Thank you and have fun!

bethany said...

i think this is always true when you have little ones in the house because they are so demanding of your time. One thing that Zak and I have done is set aside a "date night"-but not a date night where we leave the house or anything. We put the kids to bed a little early, get take out, and play card games (which sounds so cheesy, but is so fun), do some kind of craft or cooking activity together (wow. this is sounding more cheesy as I write it). something where we are talking and laughing but not necessarily spending any money or even leaving the house. it's really helped us reconnect.

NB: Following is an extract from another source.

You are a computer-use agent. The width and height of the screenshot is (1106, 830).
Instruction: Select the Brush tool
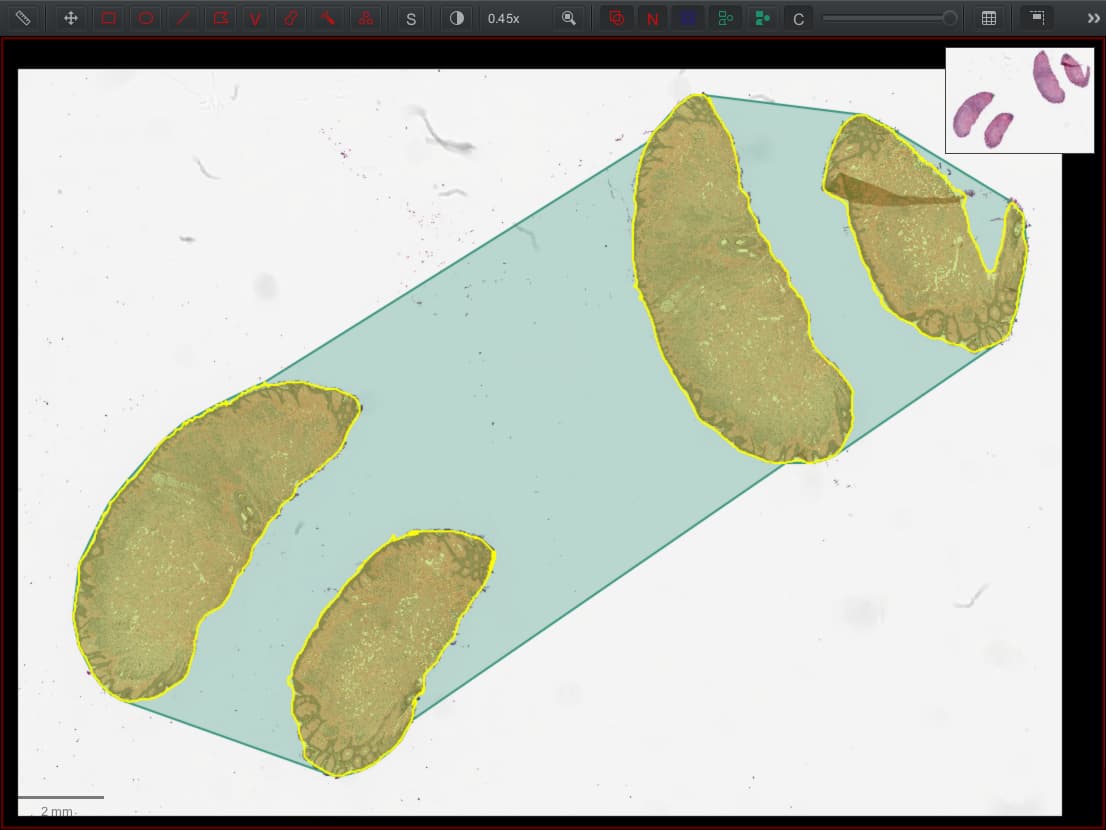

and your husband should come before your children. not that you should totally neglect your kids or anything, but a marriage is sacred and is the most important relationship you will ever have.

TOTEally Posh! said...

It's so good to hear that I am not the only one with these feelings! We have had this exact conversation recently. I pray that you both are able to find the time for each other and continue the wonderful relationship that it sounds like you have.

Nicole said...

Feeling exactly the same way! So glad to hear it's not just us. Having small children drains you of all energy to 'work on a relationship' but ideally the kids leave the 'nest' and you're relationship is still intact. I need to talk to my hubby about this tonight!!! Coexisting is a good word for it. We are a great team but are not really a 'couple' right now. Thanks for your post!

craftmom said...

I am so happy you did this post, as my husband and I deal with this too. I would love to hear more about this post and any ideas others have. Thank you so much for having the courage to post about this, so I hope you have more posts like this.

Whim and Pearl said...

Thank you for this, Sabrina. It is a great reminder. I do think my 'marriage relationship' has started to improve as my girls get a little older and out of the infant/baby stages.. (they are 4 1/2 and 2 1/2)

Rebecca said...

Yes- I can totally relate - we have 3 small kids ( 5 yrs, 2.5 yrs and 8 months) and I work 1 night shift a week(nurse) and he usually works til 6:30 at night so add all that into the crazyness of kids and just LIFE and it is difficult.. Yeah for prioritizing time for ya'll! One of the things we did back before my youngest was born was get rid of cable and once the kids are down- we fold laundry together or just get in bed and talk and hang out. sooo nice! Back in Jan- someone challenged me about memorizing scripture- I have never been good about it but I talked with my hubby and we decided to tackle it together- so now 3-4 nights a week we learn a verse together- we start with 1 verse and than add on the next verse each night- we did Colossians 3: 1- 17 and than Psalm 1 and we are currently memorizing a passage in Philippians. We dont always get to it every night but it has really strengthened and encouraged my walk with the Lord as well as with my husband. just some thoughts to share.... Also- my husband is a Christian counselor(received his degree from Dallas Theological Seminary) and he has a 5 min weekly video blog that covers a wide range of topics- check it out sometime- hopefully it will be encouraging and of benefit to ya'll!

http://www.sandhurstchristiancounseling.com/

I really enjoy reading your blog- your patterns are ADORABLE as are your kids!